Association of DNA with Nuclear Matrix

Abstract

There is increasing evidence that chromosomal DNA is attached to a nuclear skeleton or matrix. The composition and morphology of the matrix appears to be highly complex in keeping with the long list of known and postulated functions, which seems to include nearly all important processes of the nucleus, such as transcription, RNA processing and transport, replication, and the organization of interphase chromatin. A significant problem is, however, that nuclear matrices are operationally defined structures and that results obtained by use of different methods are not comparable.
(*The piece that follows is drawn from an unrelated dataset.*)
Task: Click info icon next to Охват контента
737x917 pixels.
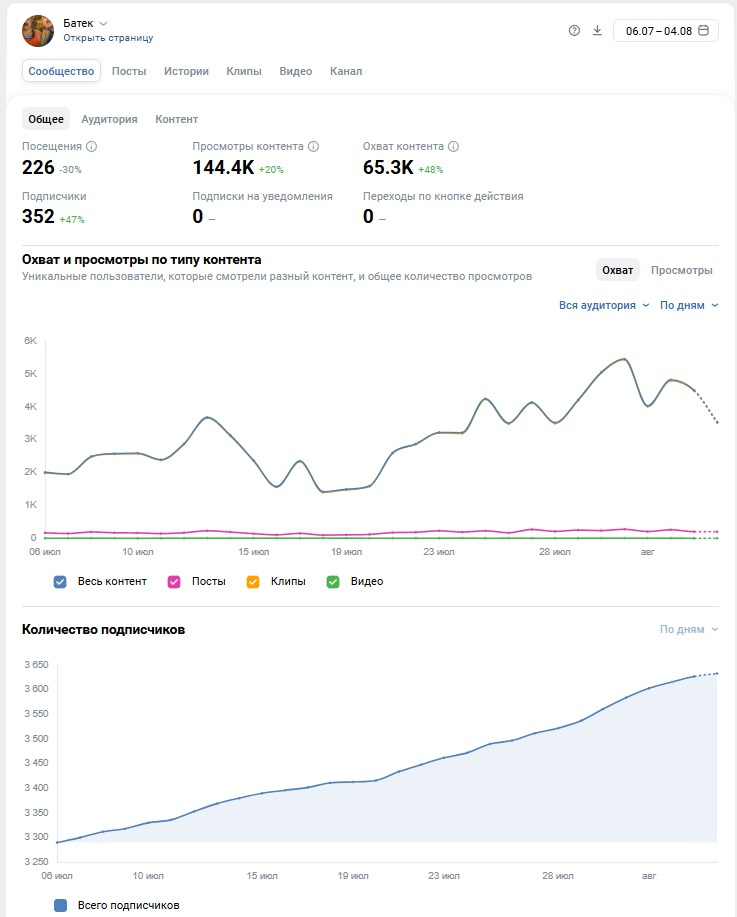Action: coord(453,146)
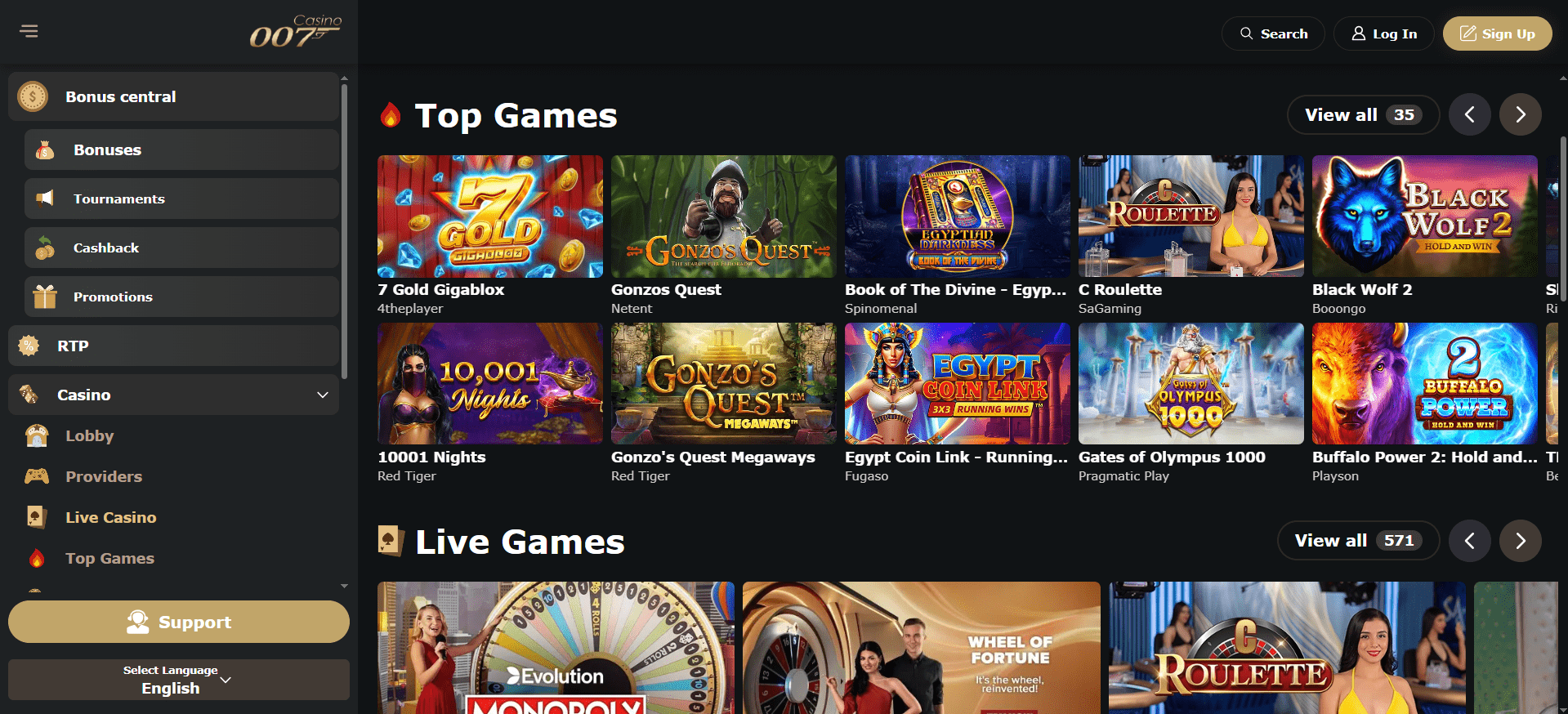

Depending on various reports, the matrix contains a more-or-less wide spectrum of nonhistone proteins but few of these (mostly enzymes) have been identified (Razin et al. 1981; Smith and Berezney 1983; Staufenbiel and Deppert 1983; Berrios et al. 1985; Jackson and Cook 1986; Lehner et al. 1986; Pieck et al. 1987; Tubo et al. 1987; Tubo and Berezney 1987a, b, c; Fey and Penman 1988). A class of major structural proteins such as the histones in chromatin or the lamins in the nuclear lamina has not yet been found in nuclear matrix preparations. The matrix, when prepared with 2 M NaC1 and DNase I digestion (Berezney and Coffey 1974), further contains less than 1% of the nuclear DNA. Several laboratories have studied the distribution of nuclear DNA in matrices. Repeatedly, actively transcribed genes and their flanking sequences were found to be enriched in nuclear matrices (Jackson et al. 1981; Robinson et al. 1982; Ciejek et al. 1983; Hentzen et al. 1984; Jost and Seldran 1984; Rose and Garrard 1984; Strätling et al. 1986; Strätling 1987). An enrichment of repeated DNA sequences in nuclear matrix preparations was also reported (Goldberg et al. 1983; Chimera and Musich 1985).